__PROVIDED PASSAGE__

US 4508776 A
A microporous metallized fabric suitable for use as a thermally-insulating material in a hostile environment comprises a microporous fabric substrate for example of a spun-bonded polyethylene having a layer of aluminum deposited thereon by a vacuum deposition technique. A thin layer--typically of 0.9-1.0 g/m2 --of a polyamide-based ink is then printed on to the metallizing, by way of a photogravure printing process, in such a way as not to affect the porous structure of the metallized fabric.
The metallized fabric of this invention finds a particular application as screening for commercial glass-houses, to reduce the heat-losses therefrom.
1. A microporous metallised fabric comprising a microporous flexible fabric substrate having a layer of metal deposited on at least one side thereof, and a thin film of a polyamide-based ink printed on to the deposited metal at such a rate as not significantly to affect the microporous nature of the fabric substrate.
2. A microporous metallised fabric according to claim 1, in which the printed film of a polyamide-based ink has a thickness of the order of about one micron (1×10-6 m).
3. A microporous metallised fabric according to claim 1, in which the ink is printed on the metallised layer by means of a photogravure printing process, depositing the ink at a rate of from 0.75 to 1.25 g/m2 but preferably from 0.9 to 1.0 g/m2.
4. A microporous metallised fabric according to claim 1, in which the ink is printed on to the metallising within 48 hours of the metallising being completed.
5. A microporous metallised fabric according to claim 1, in which the metallised layer consists of aluminum, deposited by a vacuum deposition technique on the fabric substrate, to have a thickness lying in the range of from 200 to 300 Å (20 to 30 nm).
6. A microporous metallised fabric according to claim 1, in which the fabric substrate comprises a spun-bonded oelefin of a polyethylene resin and having a microporous structure.
7. A microporous metallised fabric comprising a fabric substrate of a spun-bonded polyethylene resin and having a microporous structure, a layer of aluminum metallising deposited on one surfce of the fabric substrate with a thickness of from 200 to 300 Å, and a thin film of a polyamide-based ink printed on to the aluminum metallising by a photogravure printing process to have a film thickness of about one micron (1×10-6 m).
8. A method of manufacturing a microporous metallised fabric, including a first step of metallising at least one surface of a microporous fabric substrate and a second step of printing on the metallised surface a thin film of a polyamide-based ink at such a rate that the microporous structure of the metallised fabric is not significantly affected by the ink film.
9. A method according to claim 8, in which the printing step is performed by a photogravure printing process, depositing the polyamide-based ink at a rate of from 0.75 to 1.25 g/m2 but preferably from 0.9 to 1.0 g/m2.
10. A method according to claim 9, characterised in that the printing is performed not more than 48 hours after the metallising has been completed.
(a) Field of the Invention
This invention relates to metallised fabrics, and in particular is concerned with a so-called microporous metallised fabric suitable for use where thermal insulating properties are required. The invention also relates to a method of manufacturing such a fabric.

Element lookup records:
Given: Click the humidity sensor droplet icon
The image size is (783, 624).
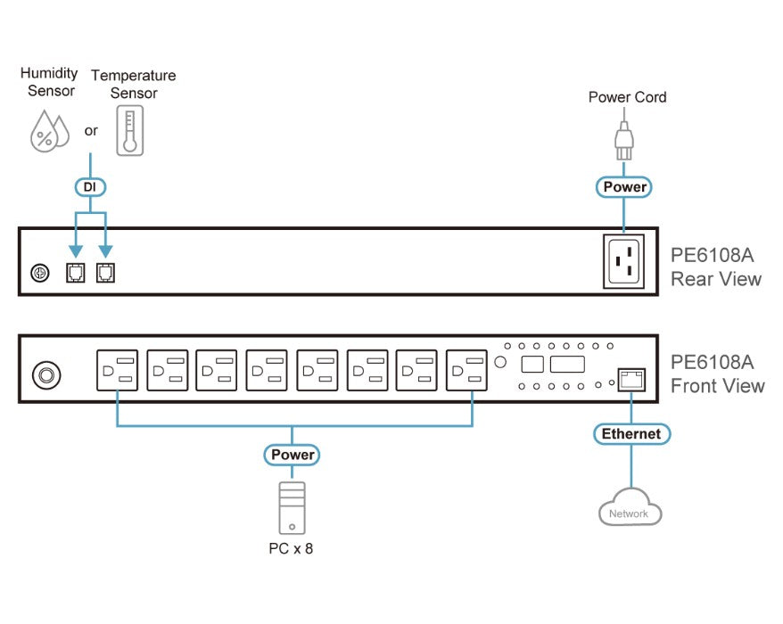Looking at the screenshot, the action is tap(49, 131).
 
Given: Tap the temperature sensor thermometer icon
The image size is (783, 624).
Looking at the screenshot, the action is tap(130, 131).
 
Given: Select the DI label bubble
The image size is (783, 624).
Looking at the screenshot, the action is tap(90, 187).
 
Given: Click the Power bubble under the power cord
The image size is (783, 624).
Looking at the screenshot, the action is tap(624, 187).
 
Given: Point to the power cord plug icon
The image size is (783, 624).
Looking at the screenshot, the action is tap(624, 141).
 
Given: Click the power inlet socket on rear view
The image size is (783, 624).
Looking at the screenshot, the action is tap(623, 261).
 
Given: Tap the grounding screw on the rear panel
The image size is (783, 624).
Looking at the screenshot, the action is tap(40, 273).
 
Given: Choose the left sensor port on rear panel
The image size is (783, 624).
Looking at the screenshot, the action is tap(76, 273).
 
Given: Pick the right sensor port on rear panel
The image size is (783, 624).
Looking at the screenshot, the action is tap(105, 273).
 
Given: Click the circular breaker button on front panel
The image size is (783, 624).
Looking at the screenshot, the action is tap(46, 375).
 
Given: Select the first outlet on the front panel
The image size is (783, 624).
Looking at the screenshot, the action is tap(118, 370).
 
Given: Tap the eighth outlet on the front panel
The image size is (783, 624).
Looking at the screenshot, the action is tap(466, 370).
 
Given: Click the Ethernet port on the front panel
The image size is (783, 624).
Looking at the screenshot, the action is tap(631, 380).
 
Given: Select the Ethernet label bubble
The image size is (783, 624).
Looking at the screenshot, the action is tap(631, 434).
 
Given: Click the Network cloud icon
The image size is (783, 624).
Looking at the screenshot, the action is tap(631, 507).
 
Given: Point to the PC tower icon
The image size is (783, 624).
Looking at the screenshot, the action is tap(293, 508).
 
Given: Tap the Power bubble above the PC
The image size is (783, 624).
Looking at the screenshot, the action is tap(293, 455).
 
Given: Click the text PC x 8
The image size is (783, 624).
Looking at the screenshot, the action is tap(291, 548).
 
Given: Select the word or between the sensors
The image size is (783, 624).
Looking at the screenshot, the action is tap(91, 131).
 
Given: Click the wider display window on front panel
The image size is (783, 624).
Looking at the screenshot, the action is tap(567, 364).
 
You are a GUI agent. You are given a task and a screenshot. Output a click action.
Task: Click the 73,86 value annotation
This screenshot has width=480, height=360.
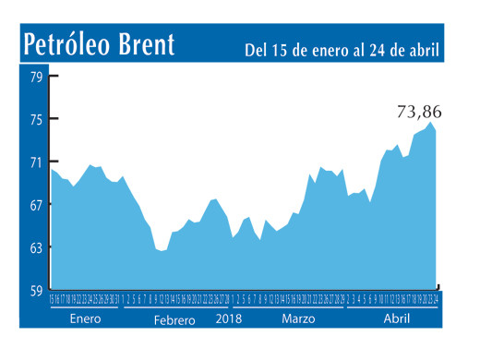(419, 112)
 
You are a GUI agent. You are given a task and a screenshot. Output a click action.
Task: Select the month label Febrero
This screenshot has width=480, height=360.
(174, 320)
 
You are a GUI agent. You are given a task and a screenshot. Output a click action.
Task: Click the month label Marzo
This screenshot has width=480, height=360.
(297, 319)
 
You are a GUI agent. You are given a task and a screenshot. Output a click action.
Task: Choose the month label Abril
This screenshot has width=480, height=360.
(396, 319)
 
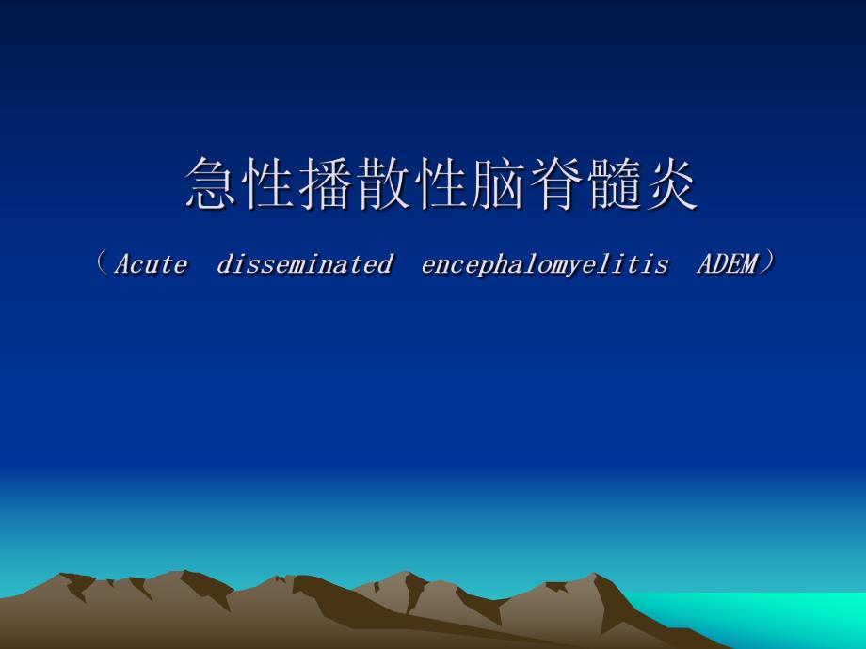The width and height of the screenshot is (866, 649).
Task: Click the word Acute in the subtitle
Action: pos(151,264)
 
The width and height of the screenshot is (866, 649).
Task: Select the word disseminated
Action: pos(304,264)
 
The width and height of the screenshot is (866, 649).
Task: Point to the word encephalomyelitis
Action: pos(545,264)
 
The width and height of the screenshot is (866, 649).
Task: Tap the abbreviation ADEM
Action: pos(727,264)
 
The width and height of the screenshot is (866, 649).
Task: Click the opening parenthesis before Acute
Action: pos(103,263)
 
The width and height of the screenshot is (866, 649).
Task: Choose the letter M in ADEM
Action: pos(748,264)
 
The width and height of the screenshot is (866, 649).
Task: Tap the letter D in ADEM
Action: pos(719,264)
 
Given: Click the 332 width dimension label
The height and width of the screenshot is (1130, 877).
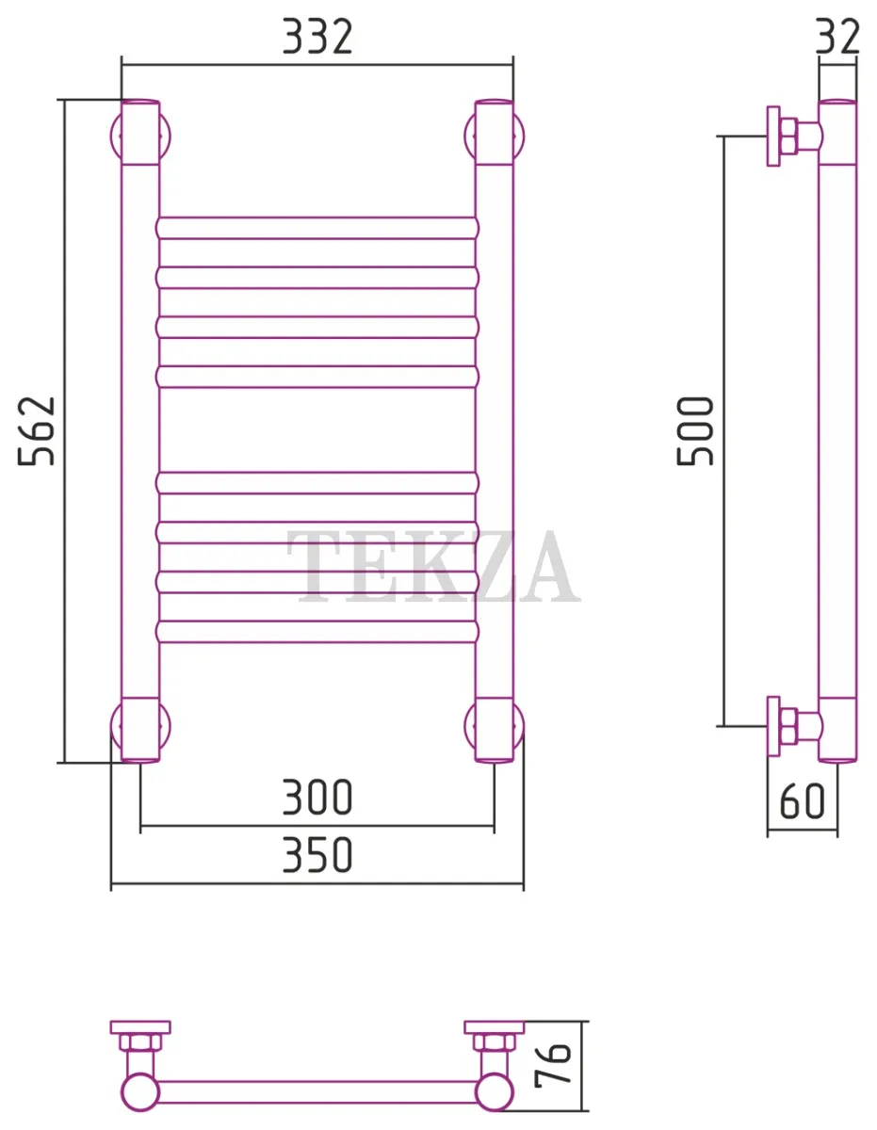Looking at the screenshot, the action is pyautogui.click(x=317, y=37).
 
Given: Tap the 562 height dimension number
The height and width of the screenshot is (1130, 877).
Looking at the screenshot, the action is pyautogui.click(x=37, y=430).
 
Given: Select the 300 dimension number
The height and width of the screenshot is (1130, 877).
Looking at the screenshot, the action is pyautogui.click(x=317, y=797).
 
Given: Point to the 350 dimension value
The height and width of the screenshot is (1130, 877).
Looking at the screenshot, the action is pyautogui.click(x=317, y=854).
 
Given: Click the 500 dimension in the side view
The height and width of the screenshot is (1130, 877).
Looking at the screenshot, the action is pyautogui.click(x=695, y=430).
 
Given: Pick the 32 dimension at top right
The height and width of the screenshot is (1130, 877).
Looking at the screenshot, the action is pyautogui.click(x=837, y=37).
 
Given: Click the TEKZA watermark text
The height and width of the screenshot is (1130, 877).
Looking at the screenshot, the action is pyautogui.click(x=433, y=567).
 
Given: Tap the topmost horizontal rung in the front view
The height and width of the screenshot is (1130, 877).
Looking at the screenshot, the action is pyautogui.click(x=317, y=228).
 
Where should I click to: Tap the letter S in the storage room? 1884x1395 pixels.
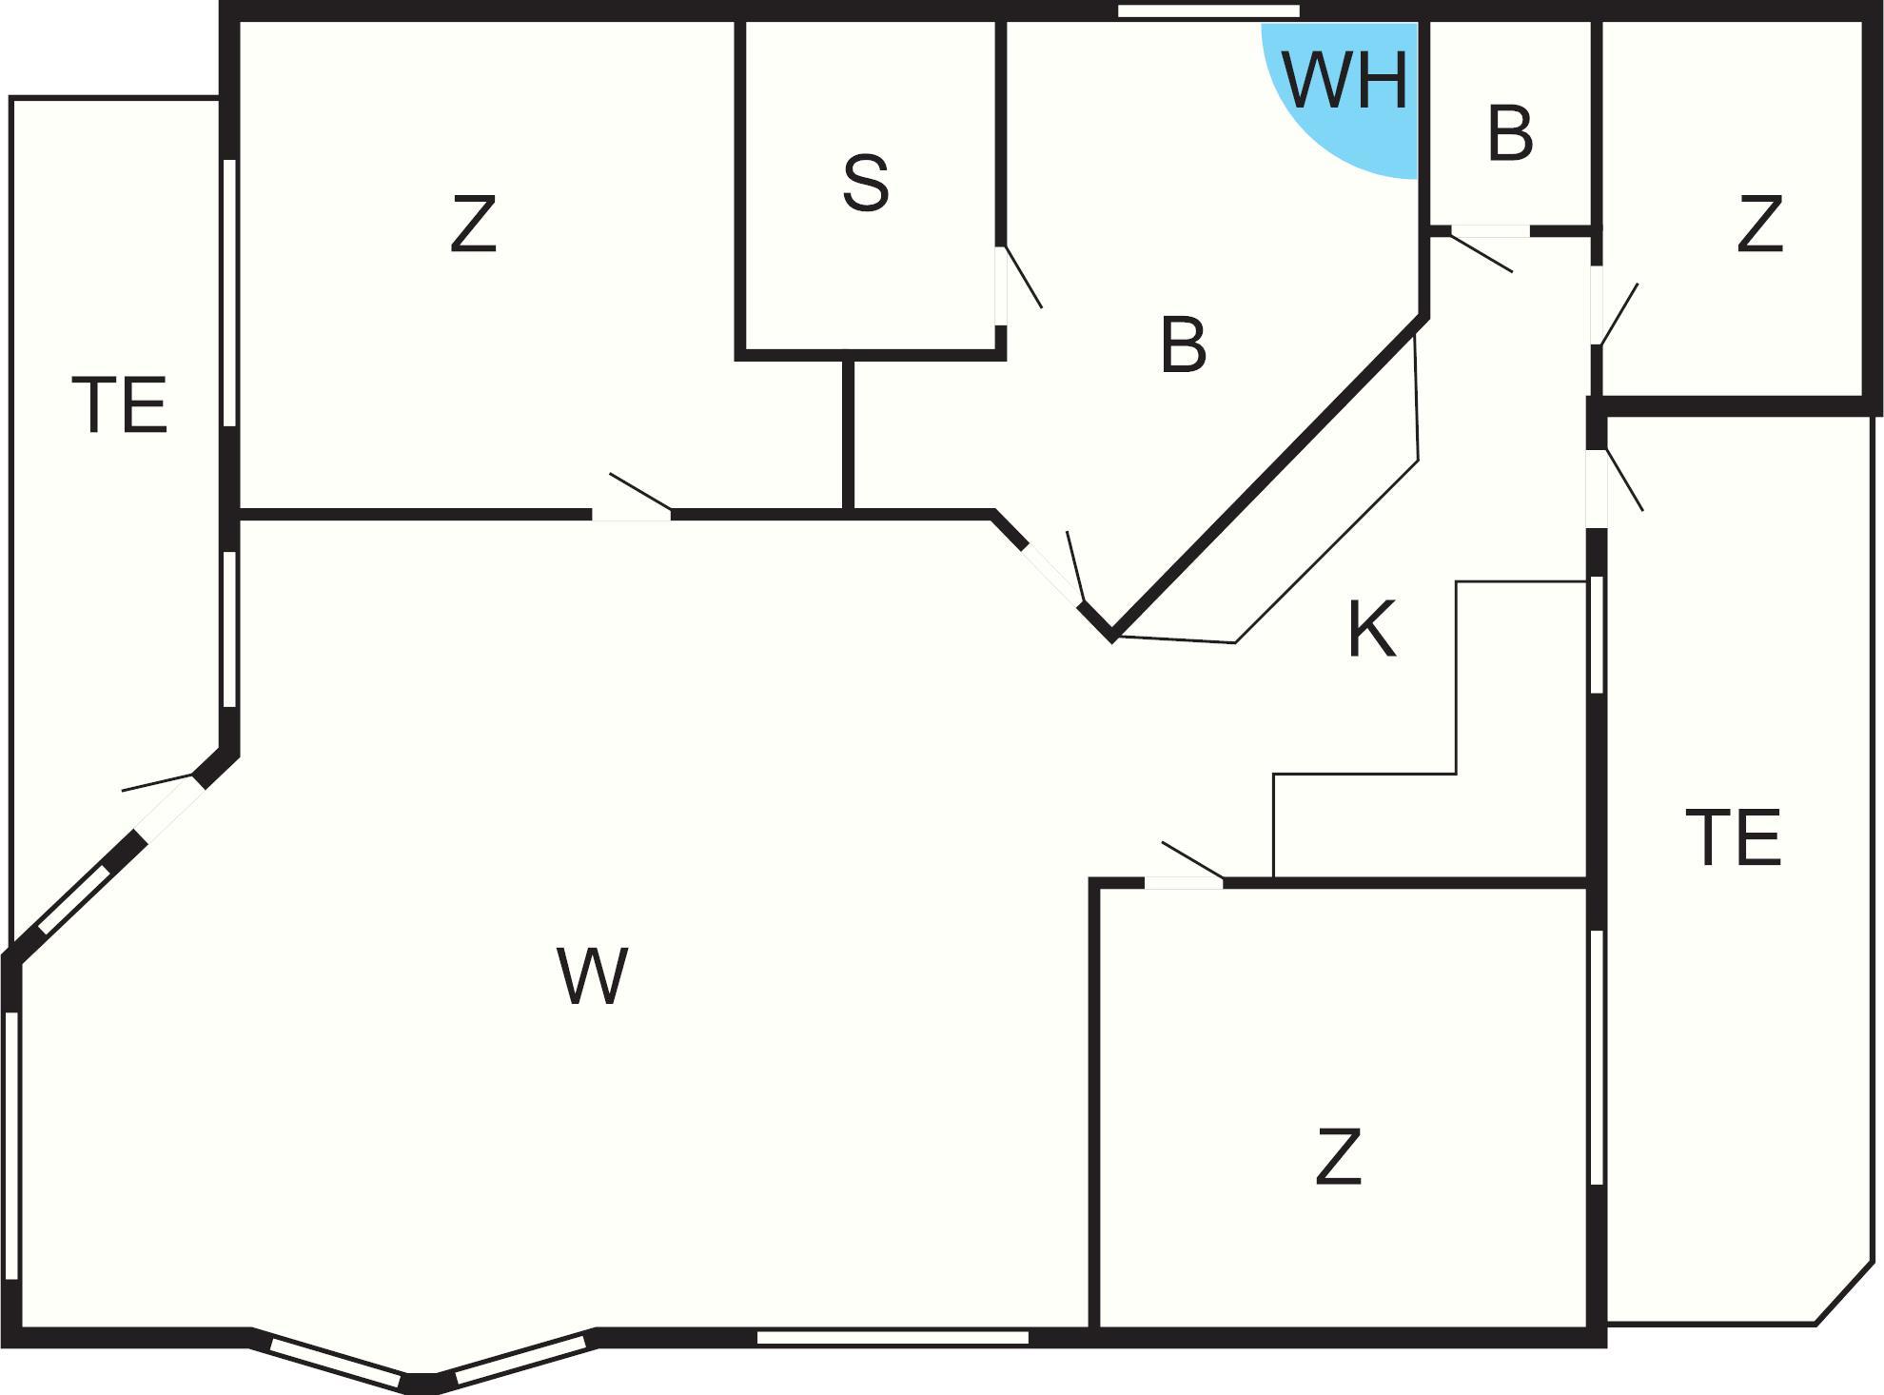tap(866, 183)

__AIM__
Continue the patent text on microporous metallized fabric, starting after its final sentence.

__RESULT__
(b) Description of the Prior Art
It is known to metallise a least one surface of a fabric in order to enhance the thermal insulating properties of that fabric. For the case of a porous fabric, provided that the metallising is performed in accordance with known procedures, the metallising does not significantly affect the porous nature of the fabric, nor does the metallising significantly reduce the durability of the fabric; moreover, the metallising often increases the flexibility of the fabric. As a result, metallised fabrics of this kind have been used in the manufacture of apparel intended to be worn in extreme climatic conditions, and also in the manufacture of articles required to have excellent thermal-insulating characteristics coupled with light weight, such as blankets and sleeping bags. More recently, such metallised fabrics have been used in the manufacture of blinds for the screening of glass-houses: by drawing out a blind of such fabric over and around the crop-growing area of a glass-house when the external ambient temperature is below that within the glass-house, the heat loss from the glass-house can greatly be reduced, leading to much lower heating costs.
The substrate fabric for use in the manufacture of a metallised fabric of the kind described above may be woven from natural fibres, such as cotton fibres, or may be woven from blended natural and synthetic fibres or even just from synthetic fibres. More commonly however the substrate fabric is manufactured from continuous, relatively fine fibres of a synthetic resin (polymer) such as a polyethylene or a polyester, which fibres are spread with a random orientation into a thin layer, and then united by the application of heat and pressure; such a manufacturing method can be performed in manner known per se so that the finished fabric has a microporous structure. A synthetic microporous fabric of this kind is sold by E. I. du Pont de Nemours, Inc., under the Trade Mark TYVEK, Style 1621C or 1622E.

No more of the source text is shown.